From the first line to the last, give the data again exactly.

==== Provided data

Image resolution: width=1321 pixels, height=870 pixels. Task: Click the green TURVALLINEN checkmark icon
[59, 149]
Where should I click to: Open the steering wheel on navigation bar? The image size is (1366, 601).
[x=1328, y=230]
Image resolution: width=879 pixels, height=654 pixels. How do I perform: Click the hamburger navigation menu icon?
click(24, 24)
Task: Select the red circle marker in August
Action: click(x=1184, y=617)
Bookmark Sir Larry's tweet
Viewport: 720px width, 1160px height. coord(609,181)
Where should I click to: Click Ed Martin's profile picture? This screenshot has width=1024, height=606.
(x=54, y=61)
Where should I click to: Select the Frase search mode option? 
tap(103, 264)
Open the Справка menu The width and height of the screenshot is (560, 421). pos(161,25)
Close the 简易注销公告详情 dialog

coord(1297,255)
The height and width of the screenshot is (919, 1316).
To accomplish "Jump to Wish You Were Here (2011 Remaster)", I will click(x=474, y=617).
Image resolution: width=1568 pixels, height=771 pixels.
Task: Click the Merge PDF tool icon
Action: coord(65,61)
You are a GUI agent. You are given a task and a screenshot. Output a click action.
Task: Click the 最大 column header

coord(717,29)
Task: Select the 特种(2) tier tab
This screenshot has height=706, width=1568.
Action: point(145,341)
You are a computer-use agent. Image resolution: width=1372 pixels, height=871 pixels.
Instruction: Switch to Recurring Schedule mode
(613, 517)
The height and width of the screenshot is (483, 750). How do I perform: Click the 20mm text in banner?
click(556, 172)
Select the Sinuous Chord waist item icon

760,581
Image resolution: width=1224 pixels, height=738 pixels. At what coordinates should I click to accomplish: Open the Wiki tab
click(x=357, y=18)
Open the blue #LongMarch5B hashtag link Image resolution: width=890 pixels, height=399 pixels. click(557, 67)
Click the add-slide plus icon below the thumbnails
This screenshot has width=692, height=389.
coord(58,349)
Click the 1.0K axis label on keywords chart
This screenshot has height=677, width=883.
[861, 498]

========

• Output below:
Image resolution: width=1321 pixels, height=870 pixels. Task: Click the green TURVALLINEN checkmark icon
[59, 149]
Where should I click to: Open the steering wheel on navigation bar? The image size is (1366, 601).
[x=1328, y=230]
Image resolution: width=879 pixels, height=654 pixels. How do I perform: Click the hamburger navigation menu icon?
click(24, 24)
Task: Select the red circle marker in August
Action: click(x=1184, y=617)
Bookmark Sir Larry's tweet
Viewport: 720px width, 1160px height. coord(609,181)
Where should I click to: Click Ed Martin's profile picture? This screenshot has width=1024, height=606.
(x=54, y=61)
Where should I click to: Select the Frase search mode option? 
tap(103, 264)
Open the Справка menu The width and height of the screenshot is (560, 421). pos(161,25)
Close the 简易注销公告详情 dialog

coord(1297,255)
The height and width of the screenshot is (919, 1316).
To accomplish "Jump to Wish You Were Here (2011 Remaster)", I will click(x=474, y=617).
Image resolution: width=1568 pixels, height=771 pixels.
Task: Click the Merge PDF tool icon
Action: coord(65,61)
You are a GUI agent. You are given a task and a screenshot. Output a click action.
Task: Click the 最大 column header

coord(717,29)
Task: Select the 特种(2) tier tab
This screenshot has height=706, width=1568.
Action: point(145,341)
You are a computer-use agent. Image resolution: width=1372 pixels, height=871 pixels.
Instruction: Switch to Recurring Schedule mode
(613, 517)
The height and width of the screenshot is (483, 750). How do I perform: Click the 20mm text in banner?
click(556, 172)
Select the Sinuous Chord waist item icon

760,581
Image resolution: width=1224 pixels, height=738 pixels. At what coordinates should I click to accomplish: Open the Wiki tab
click(x=357, y=18)
Open the blue #LongMarch5B hashtag link Image resolution: width=890 pixels, height=399 pixels. click(557, 67)
Click the add-slide plus icon below the thumbnails
This screenshot has width=692, height=389.
coord(58,349)
Click the 1.0K axis label on keywords chart
This screenshot has height=677, width=883.
[861, 498]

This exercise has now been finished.